Bondage done well as me both reveling in the feel of what holds my limbs down and apart, or sometimes up and together, delighting to have someone indulge my desire for it while at the same time giving me something to jerk and lash and strain and struggle against, trying to refute physics to close the gap and get to touch what is there before me, just out of reach. And it is knowing that, because the person I let bind me is the sort of person that knows what I want, I will eventually get it when the time is right, which is not always right away when I want it.
I will not relate his texts here, but I will note that one of them included a scenario that first made me chuckle. On it’s base raw surface, it seems a pseudo-goth scenario of the sort that, were I to see it as the single-sentence summary of a piece of erotica, I’d likely pass it over to search for something a little more creative, a little more inventive. Yet as soon as that chuckle passed, I got a clear and visceral sense of being in exactly the situation described, and it plumbed my stomach. I could feel my cheeks getting hot in the darkness, blushing at the screen of my iPhone. My response was delayed as I began to truly consider and enjoy the idea not as a skeletal outline of setting and position, but as something actual possible (Heck, probable) to come about.
Powers above and below, but it got me hot.
It still does, just thinking about it now, and it has tweaked my brain a little bit in terms of my erotic writing. Very often I am searching for the more inventive, the creative, the clever. I very much enjoy thinking about things differently, about finding a way into a scene or bit of plot via a path separate from the norm.
Case in point, another writer chucklingly said in conversation,
“In sex between a winged fairy and a vampire, what positions would work best?”
While I understand it in the context of our conversation, that it seems a silly sort of pairing, I couldn’t help but braindump all the questions I would have asked in response.
It really depends… aside from the one having wings, and the other being a bloodsucker, are both the creatures in question humanoid? What physical gender are they? Do they have any racial quirks – like can the vampire only bang while sucking blood? Do the fairy’s wings fold or tuck out of the way for certain positions, or are they perhaps useable for achieving loft for positions not afforded to a normal wingless humanoid?

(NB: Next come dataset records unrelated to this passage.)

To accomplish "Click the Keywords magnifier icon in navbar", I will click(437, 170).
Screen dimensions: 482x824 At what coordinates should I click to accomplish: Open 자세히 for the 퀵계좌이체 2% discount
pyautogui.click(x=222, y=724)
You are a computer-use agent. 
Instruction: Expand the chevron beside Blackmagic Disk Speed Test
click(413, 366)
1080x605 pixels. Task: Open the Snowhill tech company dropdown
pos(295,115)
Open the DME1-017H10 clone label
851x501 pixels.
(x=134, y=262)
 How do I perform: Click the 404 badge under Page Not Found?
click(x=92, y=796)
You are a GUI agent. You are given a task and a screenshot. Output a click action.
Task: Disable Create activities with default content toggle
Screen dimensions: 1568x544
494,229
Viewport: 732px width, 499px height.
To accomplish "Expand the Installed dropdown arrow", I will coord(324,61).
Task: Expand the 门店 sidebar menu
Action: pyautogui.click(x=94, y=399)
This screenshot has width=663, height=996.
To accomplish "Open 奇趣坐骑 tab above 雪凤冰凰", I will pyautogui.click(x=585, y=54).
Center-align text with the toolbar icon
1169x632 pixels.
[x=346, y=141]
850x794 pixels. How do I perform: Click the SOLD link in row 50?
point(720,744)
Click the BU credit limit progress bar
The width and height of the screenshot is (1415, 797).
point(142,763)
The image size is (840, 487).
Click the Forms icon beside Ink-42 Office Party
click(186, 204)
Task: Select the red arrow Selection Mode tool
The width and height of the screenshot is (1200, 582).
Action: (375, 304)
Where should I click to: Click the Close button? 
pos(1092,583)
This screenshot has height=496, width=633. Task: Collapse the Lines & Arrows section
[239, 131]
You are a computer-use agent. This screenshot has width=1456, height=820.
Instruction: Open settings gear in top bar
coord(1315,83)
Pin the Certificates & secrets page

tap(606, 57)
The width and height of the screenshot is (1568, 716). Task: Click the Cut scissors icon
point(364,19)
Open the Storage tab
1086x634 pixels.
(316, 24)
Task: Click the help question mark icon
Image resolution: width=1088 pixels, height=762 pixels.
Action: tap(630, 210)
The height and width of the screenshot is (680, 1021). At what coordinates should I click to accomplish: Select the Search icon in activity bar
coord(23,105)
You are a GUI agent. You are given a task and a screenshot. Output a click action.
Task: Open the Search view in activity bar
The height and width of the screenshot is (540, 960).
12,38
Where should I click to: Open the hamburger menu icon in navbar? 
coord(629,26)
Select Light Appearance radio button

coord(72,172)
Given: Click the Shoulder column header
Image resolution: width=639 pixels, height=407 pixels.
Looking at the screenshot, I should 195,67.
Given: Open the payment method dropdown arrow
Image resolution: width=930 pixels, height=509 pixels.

This sort of intensive examination of what lies before me and what an be made of the unusual portions of a scene/story/pairing is, I believe, one of my strengths. Heck, I didn’t even get into asking more specifics about the wings, nor the flavor of vampire (Twilight? Hamiltonian? Ricean? Stoker?) which could affect still more positions available and their relative efficacy. Yet given the text I was sent and how it has consumed my brain in the intervening hours, I am set to wonder at my ability to take more ostensibly mundane scenes and make them live and breathe, to have them get my readers off (as it were) by firing their imaginations the way his words did mine.
A story lives or dies by the breath of the characters; if they’re not living on the page, they’re not going to live in the minds of the reader. No one gets invested in a set of stick figures* – characters have to be people for the reader to care about them, to identify with their successes and failures, to move with them through the conflicts that define their story and the touches that limn their trysts.
If I can do this, and do it well, if I can make my characters be people that my readers give a shit about, that I care about as more than just a vehicle to illustrate my own clever way of thinking about something? THAT is what is going to improve my work from where it stands now. I need to find their flaws. I need to feel out their mundanities. These are the things that will create the boundaries of their character and, in so restraining them, define them as the creatures that strain and yearn to be more than text on a page.
* xkcd notwithstanding, natch.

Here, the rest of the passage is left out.